▶ _ACTIONS TO TAKE_:
A: Answer these questions from the article on Chicago's French film festivals.
(i) Which Martin Scorsese film does the article credit with putting early French cinema back in theaters?
(ii) Which theater entered the local French festival scene with last year's Chicago French Film Festival?
(iii) Through what date does the series at the University of Chicago's Film Studies Center run?
B: Repeat the part of the Chicago French film article that begins at the words "Most involve collaboration" and ends after "through February 3rd.", copying it exactly.
C: Write what comes next in the article about Chicago's French film festivals, picking up after its final sentence.

▶ _PAGE EXCERPT_:
Chicago film festival offers a view of civil war in Chad
If you, like me, have francophile tendencies when it comes to movies then Chicago’s the place to be. Sure they have an amazing movie culture in Paris – you can see films at all hours of the day in some amazing theatres.
And the Franco-American movie alliance (putting aside that whole freedom fries episode) is alive and well – most recently we have Martin Scorsese to thank for putting early French cinema back in theatres with Hugo, his homage to French film pioneer George Méliès.
But Chicago represents in its signature big shoulders style - the city has a surprising number of festivals dedicated to French cinema.
There are long-standing series, like Facet Cinematheque’s Festival of New French Cinema. The Music Box Theatre entered the local French fest scene with last year’s Chicago French Film Festival. This winter the Gene Siskel Film Center is doing a great series on Robert Bresson. And the Alliance Française has its Ciné-Club which includes a lot of family-friendly movies aimed at children and teenagers.
Most involve collaboration with either the local Consular General or other cross-cultural organizations, including The Tournees Festival of New French Cinema. That series is currently underway at the University of Chicago’s Film Studies Center – it runs through February 3rd.

[Records in a dataset]

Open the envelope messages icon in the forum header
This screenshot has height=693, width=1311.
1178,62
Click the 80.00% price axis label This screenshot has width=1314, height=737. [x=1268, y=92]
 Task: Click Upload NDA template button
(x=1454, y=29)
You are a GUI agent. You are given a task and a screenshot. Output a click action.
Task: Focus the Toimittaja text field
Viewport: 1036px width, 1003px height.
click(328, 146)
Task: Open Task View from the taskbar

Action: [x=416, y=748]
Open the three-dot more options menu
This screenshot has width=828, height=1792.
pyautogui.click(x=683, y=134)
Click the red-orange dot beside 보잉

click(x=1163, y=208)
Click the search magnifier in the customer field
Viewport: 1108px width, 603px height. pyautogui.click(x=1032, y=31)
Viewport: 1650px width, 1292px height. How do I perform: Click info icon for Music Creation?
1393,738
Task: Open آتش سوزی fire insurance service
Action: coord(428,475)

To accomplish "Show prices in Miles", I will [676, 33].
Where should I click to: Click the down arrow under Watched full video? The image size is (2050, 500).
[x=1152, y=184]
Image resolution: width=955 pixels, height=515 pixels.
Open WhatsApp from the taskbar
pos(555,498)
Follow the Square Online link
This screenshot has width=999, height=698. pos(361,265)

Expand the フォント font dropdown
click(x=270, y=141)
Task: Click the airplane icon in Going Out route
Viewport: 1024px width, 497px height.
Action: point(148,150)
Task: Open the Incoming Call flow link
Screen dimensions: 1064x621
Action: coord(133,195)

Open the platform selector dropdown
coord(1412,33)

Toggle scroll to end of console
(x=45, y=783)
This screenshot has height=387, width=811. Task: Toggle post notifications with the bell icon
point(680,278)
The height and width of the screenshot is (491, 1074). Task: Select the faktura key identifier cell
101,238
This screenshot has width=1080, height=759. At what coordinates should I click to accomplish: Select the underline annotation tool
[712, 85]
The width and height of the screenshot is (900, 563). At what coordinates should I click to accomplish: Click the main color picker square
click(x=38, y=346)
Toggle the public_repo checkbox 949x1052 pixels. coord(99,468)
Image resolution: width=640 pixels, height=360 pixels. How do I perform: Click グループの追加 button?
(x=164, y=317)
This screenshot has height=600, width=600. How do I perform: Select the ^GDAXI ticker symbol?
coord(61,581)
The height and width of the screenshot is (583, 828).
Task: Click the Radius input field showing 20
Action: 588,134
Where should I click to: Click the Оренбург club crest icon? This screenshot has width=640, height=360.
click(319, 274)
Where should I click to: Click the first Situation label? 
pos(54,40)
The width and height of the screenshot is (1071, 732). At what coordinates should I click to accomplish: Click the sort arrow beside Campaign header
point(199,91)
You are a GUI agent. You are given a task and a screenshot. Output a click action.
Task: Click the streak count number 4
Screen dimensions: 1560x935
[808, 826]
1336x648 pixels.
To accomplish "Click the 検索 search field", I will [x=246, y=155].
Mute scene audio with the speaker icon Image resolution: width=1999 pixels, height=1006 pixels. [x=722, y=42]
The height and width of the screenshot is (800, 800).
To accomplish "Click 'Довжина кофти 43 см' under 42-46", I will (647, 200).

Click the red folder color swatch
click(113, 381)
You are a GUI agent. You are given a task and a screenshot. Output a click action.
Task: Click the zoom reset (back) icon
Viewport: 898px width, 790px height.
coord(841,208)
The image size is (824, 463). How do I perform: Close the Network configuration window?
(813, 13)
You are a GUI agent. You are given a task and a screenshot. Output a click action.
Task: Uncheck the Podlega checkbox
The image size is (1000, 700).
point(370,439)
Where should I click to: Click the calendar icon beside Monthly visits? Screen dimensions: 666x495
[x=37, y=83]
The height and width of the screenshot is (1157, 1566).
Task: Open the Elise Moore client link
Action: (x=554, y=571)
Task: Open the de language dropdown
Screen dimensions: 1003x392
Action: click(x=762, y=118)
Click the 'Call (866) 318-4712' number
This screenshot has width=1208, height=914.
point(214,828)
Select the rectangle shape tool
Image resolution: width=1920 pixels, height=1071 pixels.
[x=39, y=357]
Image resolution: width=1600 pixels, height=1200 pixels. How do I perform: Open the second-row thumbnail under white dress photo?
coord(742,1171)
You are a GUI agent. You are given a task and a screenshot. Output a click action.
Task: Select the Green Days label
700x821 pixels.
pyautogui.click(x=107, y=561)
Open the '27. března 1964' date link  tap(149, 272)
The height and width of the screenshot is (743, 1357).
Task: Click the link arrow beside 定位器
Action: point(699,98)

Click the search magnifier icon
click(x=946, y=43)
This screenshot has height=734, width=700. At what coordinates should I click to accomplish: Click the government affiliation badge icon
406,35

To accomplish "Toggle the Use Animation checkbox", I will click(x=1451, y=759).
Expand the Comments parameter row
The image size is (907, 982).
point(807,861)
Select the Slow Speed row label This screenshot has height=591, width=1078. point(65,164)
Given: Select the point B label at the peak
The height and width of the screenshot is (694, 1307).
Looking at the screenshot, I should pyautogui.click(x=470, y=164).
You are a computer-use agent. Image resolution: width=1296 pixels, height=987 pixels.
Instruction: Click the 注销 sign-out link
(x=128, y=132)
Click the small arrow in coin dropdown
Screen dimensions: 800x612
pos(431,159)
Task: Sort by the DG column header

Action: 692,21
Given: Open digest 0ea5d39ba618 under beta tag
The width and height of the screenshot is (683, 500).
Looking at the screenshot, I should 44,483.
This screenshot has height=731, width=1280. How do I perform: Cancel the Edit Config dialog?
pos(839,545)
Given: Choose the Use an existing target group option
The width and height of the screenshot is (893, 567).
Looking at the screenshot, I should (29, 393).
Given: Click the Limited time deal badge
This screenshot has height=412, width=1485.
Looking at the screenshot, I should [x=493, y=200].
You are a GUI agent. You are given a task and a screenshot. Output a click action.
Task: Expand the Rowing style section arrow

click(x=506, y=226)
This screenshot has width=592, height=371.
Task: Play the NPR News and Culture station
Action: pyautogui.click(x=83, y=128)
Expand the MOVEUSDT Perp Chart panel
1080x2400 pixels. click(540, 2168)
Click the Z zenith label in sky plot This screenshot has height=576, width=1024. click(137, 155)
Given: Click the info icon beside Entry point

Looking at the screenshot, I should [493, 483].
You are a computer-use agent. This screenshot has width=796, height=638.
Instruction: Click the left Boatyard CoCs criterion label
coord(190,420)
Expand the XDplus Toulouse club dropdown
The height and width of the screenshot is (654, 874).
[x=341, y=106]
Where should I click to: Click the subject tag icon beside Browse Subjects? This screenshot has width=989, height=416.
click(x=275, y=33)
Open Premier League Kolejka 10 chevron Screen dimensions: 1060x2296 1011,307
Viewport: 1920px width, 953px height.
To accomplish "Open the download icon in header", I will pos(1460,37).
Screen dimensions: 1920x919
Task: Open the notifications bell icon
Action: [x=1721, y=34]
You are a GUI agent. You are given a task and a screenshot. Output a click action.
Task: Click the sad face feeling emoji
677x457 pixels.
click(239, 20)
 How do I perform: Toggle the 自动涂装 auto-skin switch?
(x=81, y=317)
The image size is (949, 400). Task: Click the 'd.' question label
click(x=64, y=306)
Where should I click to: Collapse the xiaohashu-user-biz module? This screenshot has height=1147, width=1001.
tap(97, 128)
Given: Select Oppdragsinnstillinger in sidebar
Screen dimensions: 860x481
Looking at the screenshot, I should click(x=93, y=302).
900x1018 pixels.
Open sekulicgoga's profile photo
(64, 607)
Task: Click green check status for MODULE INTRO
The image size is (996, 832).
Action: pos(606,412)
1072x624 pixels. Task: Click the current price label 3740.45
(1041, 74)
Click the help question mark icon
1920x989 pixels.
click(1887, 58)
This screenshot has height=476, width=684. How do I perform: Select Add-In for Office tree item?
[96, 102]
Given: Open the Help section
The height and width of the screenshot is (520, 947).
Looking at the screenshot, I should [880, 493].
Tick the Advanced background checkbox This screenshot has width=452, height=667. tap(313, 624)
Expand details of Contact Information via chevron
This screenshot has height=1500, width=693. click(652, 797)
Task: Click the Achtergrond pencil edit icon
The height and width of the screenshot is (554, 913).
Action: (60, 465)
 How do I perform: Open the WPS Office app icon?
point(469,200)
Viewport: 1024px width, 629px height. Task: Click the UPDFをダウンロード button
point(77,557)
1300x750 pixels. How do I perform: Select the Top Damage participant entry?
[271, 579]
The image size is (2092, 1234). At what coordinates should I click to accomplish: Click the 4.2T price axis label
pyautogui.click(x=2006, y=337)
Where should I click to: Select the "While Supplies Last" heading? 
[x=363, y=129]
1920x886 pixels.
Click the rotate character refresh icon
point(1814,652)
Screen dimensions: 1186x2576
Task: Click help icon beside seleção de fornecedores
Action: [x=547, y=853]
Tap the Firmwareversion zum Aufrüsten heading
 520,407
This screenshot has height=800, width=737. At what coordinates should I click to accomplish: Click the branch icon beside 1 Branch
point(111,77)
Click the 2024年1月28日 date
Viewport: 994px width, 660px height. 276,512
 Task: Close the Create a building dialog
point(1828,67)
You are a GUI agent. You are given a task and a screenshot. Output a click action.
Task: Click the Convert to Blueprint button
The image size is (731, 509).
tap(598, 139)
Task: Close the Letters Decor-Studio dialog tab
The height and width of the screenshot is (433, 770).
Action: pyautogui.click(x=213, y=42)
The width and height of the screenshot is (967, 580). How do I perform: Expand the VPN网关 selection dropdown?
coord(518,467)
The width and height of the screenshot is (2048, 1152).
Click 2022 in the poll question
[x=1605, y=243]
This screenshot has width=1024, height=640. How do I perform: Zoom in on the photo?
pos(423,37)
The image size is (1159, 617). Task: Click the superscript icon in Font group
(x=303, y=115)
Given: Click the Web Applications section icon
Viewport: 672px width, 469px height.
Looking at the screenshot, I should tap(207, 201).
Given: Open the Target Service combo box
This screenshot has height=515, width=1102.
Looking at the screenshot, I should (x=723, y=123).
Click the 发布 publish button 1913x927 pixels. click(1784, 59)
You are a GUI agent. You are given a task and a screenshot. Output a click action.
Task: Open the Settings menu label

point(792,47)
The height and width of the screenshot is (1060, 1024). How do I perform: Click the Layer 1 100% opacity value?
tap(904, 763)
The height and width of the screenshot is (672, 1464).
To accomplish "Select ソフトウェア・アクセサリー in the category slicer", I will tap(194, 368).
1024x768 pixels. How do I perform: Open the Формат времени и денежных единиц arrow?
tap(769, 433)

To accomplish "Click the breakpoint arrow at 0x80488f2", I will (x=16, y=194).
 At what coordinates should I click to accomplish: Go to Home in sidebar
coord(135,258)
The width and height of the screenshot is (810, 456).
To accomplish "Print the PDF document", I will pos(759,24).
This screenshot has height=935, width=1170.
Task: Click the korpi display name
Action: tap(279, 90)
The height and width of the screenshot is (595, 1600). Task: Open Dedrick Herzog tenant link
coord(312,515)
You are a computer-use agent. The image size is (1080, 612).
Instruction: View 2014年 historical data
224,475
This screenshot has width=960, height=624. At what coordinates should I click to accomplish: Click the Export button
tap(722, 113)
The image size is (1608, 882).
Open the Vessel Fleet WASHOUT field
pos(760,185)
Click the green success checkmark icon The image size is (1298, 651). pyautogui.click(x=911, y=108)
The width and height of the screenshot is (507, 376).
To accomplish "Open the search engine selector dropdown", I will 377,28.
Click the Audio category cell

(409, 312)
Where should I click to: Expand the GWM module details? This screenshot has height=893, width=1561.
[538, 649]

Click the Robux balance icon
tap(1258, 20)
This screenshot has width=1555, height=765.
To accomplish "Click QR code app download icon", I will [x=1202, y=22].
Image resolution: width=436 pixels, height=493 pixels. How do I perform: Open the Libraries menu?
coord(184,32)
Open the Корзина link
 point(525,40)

▶ _RESPONSES TO THE EXERCISE_:
A:
(i) Hugo
(ii) The Music Box Theatre
(iii) February 3rd

B:
Most involve collaboration with either the local Consular General or other cross-cultural organizations, including The Tournees Festival of New French Cinema. That series is currently underway at the University of Chicago’s Film Studies Center – it runs through February 3rd.

C:
Jerome McDonnell and I talked about A Screaming Man, Mahamat-Saleh Haroun’s 2010 take on the strains of civil war and global capital on modern day Chad.The film follows the travails of Adam, an amazing portrait by Haroun regular Youssouf Djaoro. Adam not only loses his post as a pool attendant at a posh resort, he's replaced by his son Abdel. The deal with the devil Adam makes to win back his job - and his wounded manhood - has deep repercussions for his family.
Haroun's film points to the political and spiritual reckoning Chad must undertake in response to its endless and complicated war. But in limiting his view to the life of an ordinary, work-a-day family he raises questions that resonate well beyond the film's specific context.